50 food activities to do at home

In the mood to try something new, fancy flexing your kitchen skills or need something to occupy an empty Sunday afternoon and keep the kids busy? Here are 50 food and drink activities which are excellent tools to pass the time at home. 

50 food activities to do at home

1. Organise your spice cupboard
Break it down into categories (sweet, savoury, seeds) to make grabbing whatever you need easier… and get rid of those dusty, out of date jars. Think about how you access them – labels on the lids might be a better idea if they are in a drawer.

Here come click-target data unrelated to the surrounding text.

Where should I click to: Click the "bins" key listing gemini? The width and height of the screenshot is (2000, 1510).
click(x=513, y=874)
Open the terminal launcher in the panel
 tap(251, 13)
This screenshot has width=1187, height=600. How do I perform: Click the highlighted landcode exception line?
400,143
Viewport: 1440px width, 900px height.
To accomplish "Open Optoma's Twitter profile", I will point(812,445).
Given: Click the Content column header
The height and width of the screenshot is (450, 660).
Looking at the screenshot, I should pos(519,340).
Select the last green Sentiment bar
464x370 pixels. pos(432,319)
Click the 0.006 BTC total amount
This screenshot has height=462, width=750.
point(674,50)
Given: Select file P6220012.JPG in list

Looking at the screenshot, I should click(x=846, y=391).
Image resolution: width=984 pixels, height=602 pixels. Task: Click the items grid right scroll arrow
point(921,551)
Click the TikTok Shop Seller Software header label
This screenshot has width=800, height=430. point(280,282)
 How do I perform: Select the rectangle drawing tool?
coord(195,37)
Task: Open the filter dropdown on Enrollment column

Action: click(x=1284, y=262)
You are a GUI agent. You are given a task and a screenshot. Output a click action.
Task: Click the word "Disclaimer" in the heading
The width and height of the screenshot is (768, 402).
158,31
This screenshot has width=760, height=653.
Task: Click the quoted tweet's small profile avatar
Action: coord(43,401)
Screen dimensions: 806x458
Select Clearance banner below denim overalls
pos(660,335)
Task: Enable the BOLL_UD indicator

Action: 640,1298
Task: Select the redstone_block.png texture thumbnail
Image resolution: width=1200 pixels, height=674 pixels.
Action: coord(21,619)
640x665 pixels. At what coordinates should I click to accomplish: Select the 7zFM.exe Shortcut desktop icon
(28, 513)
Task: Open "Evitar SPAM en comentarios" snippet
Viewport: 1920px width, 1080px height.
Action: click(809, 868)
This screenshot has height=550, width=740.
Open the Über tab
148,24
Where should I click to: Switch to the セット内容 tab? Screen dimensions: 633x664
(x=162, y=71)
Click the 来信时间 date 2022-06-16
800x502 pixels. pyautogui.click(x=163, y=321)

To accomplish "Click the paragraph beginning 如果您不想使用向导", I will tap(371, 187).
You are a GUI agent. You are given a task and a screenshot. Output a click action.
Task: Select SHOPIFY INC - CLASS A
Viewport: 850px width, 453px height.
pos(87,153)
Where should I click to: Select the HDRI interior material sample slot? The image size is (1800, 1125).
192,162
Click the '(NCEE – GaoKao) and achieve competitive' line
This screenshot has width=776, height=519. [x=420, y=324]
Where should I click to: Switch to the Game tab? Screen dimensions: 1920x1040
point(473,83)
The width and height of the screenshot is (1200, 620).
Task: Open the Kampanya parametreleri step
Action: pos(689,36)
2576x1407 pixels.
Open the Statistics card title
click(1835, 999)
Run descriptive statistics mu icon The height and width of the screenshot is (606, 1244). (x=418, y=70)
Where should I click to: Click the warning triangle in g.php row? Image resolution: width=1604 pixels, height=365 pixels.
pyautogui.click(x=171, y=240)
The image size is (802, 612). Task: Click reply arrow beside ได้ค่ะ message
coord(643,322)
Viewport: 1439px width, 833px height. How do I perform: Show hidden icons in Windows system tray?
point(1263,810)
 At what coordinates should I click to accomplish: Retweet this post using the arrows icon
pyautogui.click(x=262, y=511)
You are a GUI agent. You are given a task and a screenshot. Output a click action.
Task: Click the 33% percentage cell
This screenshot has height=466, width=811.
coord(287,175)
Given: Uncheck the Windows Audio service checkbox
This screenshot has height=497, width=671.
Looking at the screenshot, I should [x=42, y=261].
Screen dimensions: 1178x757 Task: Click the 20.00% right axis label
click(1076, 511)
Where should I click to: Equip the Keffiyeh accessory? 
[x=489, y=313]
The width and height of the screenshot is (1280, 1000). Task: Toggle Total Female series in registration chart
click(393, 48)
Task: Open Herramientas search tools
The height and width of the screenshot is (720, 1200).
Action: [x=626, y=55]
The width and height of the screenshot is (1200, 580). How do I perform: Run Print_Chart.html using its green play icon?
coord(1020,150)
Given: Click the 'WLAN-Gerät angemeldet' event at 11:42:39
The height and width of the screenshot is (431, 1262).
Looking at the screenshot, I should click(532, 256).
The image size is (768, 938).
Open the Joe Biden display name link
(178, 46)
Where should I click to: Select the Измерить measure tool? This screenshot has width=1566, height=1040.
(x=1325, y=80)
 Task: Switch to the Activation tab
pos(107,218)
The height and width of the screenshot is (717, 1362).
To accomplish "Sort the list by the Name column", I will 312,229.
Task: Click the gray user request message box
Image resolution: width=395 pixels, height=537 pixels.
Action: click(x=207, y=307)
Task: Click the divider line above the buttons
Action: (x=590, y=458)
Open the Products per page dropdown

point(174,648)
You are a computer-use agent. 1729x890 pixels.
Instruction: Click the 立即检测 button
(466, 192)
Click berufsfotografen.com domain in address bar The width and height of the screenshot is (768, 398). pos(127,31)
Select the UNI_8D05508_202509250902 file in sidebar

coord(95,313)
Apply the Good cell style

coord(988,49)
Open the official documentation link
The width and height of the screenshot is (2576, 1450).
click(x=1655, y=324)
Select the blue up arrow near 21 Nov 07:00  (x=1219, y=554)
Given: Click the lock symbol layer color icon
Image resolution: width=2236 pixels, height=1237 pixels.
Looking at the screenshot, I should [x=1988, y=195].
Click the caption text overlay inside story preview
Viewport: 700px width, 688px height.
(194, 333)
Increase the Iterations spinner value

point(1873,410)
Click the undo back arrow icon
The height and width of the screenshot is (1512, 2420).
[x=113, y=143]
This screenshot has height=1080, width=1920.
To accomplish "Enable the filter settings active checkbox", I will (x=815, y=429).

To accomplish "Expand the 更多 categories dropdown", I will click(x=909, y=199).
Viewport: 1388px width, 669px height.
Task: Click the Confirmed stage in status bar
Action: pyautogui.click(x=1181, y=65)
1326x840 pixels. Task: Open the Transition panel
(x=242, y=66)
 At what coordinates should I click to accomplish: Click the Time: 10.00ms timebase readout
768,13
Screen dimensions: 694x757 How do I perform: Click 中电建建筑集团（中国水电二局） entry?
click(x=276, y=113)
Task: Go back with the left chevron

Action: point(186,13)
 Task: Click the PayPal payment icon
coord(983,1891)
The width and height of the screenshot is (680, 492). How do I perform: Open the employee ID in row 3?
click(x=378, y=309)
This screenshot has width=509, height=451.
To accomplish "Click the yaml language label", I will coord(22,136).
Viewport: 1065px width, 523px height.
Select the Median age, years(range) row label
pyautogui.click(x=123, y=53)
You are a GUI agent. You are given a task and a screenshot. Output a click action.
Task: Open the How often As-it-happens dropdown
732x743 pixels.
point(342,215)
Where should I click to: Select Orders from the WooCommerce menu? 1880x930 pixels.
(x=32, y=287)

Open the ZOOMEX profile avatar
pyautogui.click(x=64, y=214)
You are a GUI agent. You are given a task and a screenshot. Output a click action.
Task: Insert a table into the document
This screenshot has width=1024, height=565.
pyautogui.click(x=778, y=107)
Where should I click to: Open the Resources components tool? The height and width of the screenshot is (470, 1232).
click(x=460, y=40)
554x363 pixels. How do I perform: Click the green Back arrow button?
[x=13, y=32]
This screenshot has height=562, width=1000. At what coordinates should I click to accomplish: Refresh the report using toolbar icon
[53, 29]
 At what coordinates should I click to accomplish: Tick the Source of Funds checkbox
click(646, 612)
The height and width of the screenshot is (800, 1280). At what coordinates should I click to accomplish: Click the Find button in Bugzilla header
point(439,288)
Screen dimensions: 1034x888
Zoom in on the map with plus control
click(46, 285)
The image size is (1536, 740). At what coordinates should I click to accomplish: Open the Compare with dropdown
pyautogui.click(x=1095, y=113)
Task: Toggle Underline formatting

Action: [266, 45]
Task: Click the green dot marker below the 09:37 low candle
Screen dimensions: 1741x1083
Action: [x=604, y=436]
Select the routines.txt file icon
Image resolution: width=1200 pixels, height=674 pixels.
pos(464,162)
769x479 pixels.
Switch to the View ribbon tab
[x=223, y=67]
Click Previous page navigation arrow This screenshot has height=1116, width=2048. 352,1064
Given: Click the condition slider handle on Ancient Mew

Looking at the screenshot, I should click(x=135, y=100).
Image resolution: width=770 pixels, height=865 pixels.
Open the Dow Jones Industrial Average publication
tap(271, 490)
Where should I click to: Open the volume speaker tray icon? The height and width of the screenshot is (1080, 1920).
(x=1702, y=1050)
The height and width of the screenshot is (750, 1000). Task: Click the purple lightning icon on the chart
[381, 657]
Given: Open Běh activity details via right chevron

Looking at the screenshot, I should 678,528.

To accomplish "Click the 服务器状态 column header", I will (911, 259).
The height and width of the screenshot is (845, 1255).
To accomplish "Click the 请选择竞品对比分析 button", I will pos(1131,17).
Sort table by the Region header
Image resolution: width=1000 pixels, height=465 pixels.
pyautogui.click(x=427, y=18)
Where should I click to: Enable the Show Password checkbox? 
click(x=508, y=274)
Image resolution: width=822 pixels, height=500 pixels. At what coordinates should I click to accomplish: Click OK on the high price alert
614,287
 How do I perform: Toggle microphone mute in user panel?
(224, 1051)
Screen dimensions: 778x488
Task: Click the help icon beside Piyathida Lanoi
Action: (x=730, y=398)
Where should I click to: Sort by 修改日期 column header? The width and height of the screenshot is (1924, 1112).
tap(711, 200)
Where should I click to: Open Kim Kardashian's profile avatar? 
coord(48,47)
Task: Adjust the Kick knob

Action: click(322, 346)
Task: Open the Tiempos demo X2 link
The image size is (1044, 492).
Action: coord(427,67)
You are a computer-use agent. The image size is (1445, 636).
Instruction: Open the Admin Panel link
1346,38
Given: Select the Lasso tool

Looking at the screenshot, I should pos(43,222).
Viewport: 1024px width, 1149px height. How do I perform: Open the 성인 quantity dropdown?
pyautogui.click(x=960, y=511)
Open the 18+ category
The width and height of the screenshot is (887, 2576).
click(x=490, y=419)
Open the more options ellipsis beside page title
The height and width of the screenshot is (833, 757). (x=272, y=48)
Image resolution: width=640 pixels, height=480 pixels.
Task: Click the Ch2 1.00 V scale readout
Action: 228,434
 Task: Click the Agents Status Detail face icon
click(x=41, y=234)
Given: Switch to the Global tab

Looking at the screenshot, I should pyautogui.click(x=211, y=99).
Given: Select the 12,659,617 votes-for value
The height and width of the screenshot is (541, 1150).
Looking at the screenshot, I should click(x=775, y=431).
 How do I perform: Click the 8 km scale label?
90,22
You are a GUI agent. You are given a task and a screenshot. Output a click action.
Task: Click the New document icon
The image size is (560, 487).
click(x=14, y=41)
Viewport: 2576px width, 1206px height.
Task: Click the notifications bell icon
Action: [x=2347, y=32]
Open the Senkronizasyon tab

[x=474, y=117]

2. Make a sourdough starter
Sourdough is a simple, magical thing – a loaf that grows out of flour, water, salt and seemingly nothing else. It can take practice to get right, but the results will fill you with a deep glow of satisfaction. Plus, it’s notorious for being one of those loaves that takes time and patience – surely, you’ve got both of those in abundance? Click here for our guide to sourdough.

Scoring sourdough

3. Practice your knife skills
Learning to chop properly not only makes cooking quicker, but safer too. YouTube is full of helpful videos, demonstrating techniques like the rolling chop. Don’t forget to secure your chopping board by placing a damp paper towel or tea towel underneath. Click here for our guide to the best chef’s knives.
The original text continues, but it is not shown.